▶ **Data extracts**:
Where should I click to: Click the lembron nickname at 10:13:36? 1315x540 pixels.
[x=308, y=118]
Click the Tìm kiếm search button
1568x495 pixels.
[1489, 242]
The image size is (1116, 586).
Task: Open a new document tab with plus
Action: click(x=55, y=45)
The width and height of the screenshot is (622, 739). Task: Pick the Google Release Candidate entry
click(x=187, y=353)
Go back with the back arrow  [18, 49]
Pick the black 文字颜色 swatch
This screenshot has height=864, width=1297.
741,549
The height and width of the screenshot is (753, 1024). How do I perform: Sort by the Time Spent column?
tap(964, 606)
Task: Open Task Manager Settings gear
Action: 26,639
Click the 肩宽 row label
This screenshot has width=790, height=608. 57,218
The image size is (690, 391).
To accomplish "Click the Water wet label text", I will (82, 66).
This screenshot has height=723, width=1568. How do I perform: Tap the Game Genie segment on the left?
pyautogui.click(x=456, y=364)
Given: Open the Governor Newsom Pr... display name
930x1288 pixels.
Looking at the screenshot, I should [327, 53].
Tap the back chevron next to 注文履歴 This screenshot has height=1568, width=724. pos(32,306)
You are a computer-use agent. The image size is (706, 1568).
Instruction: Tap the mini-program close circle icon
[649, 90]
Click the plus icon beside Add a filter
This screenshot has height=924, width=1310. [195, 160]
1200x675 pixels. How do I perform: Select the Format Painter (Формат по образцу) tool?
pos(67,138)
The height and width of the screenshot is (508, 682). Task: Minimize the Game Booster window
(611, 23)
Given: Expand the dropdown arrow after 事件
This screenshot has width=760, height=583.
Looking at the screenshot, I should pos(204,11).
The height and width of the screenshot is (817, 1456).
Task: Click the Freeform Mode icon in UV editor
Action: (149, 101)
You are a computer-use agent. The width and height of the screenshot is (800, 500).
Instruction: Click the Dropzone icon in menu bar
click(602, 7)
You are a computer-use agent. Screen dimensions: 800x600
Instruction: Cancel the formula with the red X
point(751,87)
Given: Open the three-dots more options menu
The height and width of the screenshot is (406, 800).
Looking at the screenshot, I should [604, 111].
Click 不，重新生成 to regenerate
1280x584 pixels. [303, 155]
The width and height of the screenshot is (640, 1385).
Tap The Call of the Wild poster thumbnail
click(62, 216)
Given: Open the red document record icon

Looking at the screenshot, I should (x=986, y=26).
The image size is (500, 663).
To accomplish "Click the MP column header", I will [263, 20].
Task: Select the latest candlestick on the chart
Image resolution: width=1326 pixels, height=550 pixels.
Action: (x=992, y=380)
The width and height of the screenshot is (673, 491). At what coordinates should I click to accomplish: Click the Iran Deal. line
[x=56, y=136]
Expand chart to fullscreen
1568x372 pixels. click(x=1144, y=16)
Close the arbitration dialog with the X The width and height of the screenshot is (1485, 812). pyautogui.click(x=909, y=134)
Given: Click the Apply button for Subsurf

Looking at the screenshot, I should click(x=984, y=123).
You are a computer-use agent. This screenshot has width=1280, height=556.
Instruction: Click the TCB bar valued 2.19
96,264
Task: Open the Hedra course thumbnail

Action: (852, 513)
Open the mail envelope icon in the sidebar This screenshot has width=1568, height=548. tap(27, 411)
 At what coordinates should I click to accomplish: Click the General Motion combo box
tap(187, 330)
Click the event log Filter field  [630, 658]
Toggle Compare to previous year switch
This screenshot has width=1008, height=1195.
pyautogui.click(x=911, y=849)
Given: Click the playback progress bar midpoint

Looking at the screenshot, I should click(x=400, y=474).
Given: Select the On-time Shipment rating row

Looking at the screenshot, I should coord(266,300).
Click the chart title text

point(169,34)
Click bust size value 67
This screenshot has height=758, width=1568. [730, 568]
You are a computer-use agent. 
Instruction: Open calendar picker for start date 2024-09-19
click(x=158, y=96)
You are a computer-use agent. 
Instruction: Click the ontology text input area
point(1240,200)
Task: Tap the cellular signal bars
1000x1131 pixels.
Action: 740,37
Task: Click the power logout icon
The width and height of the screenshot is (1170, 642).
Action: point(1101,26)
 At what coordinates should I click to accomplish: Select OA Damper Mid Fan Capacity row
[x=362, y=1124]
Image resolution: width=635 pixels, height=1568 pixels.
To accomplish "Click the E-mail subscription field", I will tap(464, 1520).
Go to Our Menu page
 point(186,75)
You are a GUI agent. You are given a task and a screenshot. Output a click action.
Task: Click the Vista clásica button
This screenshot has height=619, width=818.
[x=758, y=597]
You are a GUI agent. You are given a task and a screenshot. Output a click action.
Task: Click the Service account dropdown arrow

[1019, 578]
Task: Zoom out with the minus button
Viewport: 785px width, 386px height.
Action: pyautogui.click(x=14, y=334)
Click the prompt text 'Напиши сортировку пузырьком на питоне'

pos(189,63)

▶ **Exercise objective**:
Exact copies of the lines from the one containing "This screenshot has height=619, width=818." through the final line of the records are all the answer should hold.

▶ **Task answer**:
This screenshot has height=619, width=818.
[x=758, y=597]
You are a GUI agent. You are given a task and a screenshot. Output a click action.
Task: Click the Service account dropdown arrow

[1019, 578]
Task: Zoom out with the minus button
Viewport: 785px width, 386px height.
Action: pyautogui.click(x=14, y=334)
Click the prompt text 'Напиши сортировку пузырьком на питоне'

pos(189,63)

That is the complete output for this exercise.